Not to labor the point, but I don’t think that any of us can tell you if Softimage was still “successful” or not. That’s rather subjective. We can look at the projects, plugins, and studios, but that stuff only tells part of the story. In particular, it tells us how it impacts the end users.

The fact that several plugins are being made for Softimage now while 6 years ago you could get none shows its impact in industry recently. The fact that several prizes were handed in recent years to several projects done with Softimage is another.
Any company would take that as golden opportunity to expand.
Softimage itself makes possible to do things that Maya or Max can’t do like strands for example.
Autodesk is restricting technically and creatively what can be achieved in the near future by the industry.


#256

And we are right back at those days with Maya and Maya LT. Except Maya LT is even more broken and stripped down than Maya complete.

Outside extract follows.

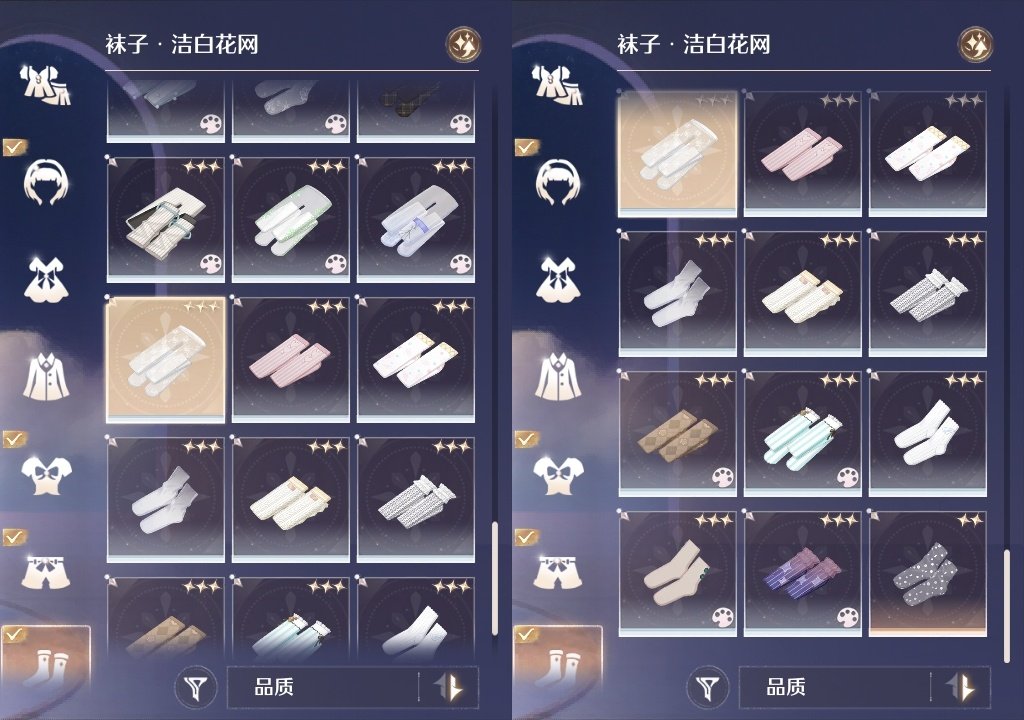Expand the 品质 sort dropdown in right panel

you’re right, we are right back there. similar to autodesk doing 3ds max and gmax and then eventually killing off gmax. for those who might not remember gmax was basically a stripped down version of max, similar to maya lt. lets see how long maya lt lasts before they decide its not worth keeping around.


#257

Yeah, there was also Viz, a basic version of Max for viz without animation tools, dynamics etc, that sold for around a quarter of Max’s price. Perfectly fine for a lot of viz related work. Then they discontinued Viz, artificially split Max in two products, called one version 3dsmax DESIGN (so clever…) and pretty much forced everyone who were on Viz to move up to full Max with the corresponding license cost and subs price upgrade.


#258

Not really. As mentioned earlier there are still some major benefits.

-Patents (for example this seems like a useful one to own!).

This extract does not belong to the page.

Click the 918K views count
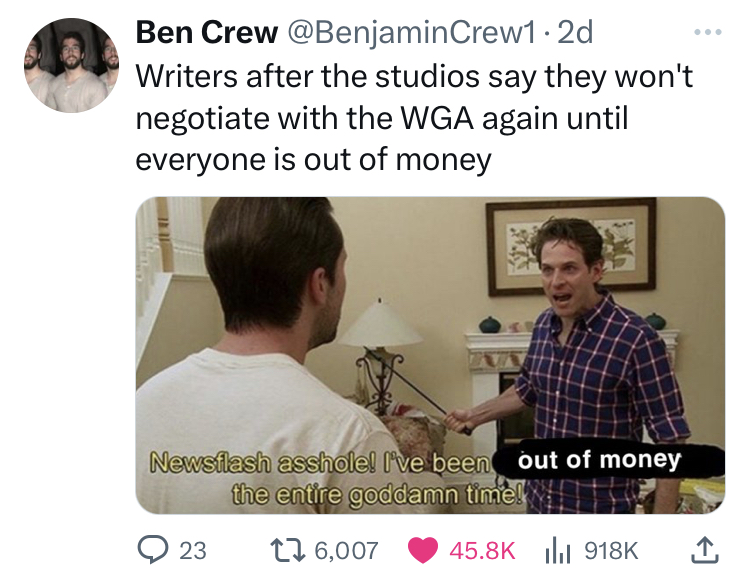pos(611,551)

-What if somebody else had bought them? And heaven forbid - infused them with lots of money and marketed them heavily against Autodesk products?
And maybe trolled some patents against Autodesk too for good measure.

If Softimage was hugely expensive to buy (aka Avid was not motivated to sell it quickly) it might have been a different story today. But relatively speaking it was available for ‘cheap’ so somebody would likely buy it…Autodesk did so first.


#259

I agree. Looking at the patent problem on mobile side (both hardware and OS/software) I think AD did the right thing to protect their business. Google actually bought Motorola + patent and then sell Motorola - sans patent (Google kept it) for lesser price.

http://en.wikipedia.org/wiki/Motorola

I think, the only way XSI can be kept alive is for a company to buy the right to the source code and then apply for the patent license from AD - and to pay AD maybe royalty basis (just like microsoft made money for each android phone sold, also due to patent licensing).

Since AD already mentioned that the reason they are not willing to sell XSI was due to trade secrets / etc. So its the only way to keep XSI alive.


#260

That is really sad, an end of an era.

If only some benefactor had bought the software instead of Autodesk and open sourced it, the market would look totally different today.

Personally, I am done with commercial 3D software. My future is firmly set on the awesomeness that is Blender.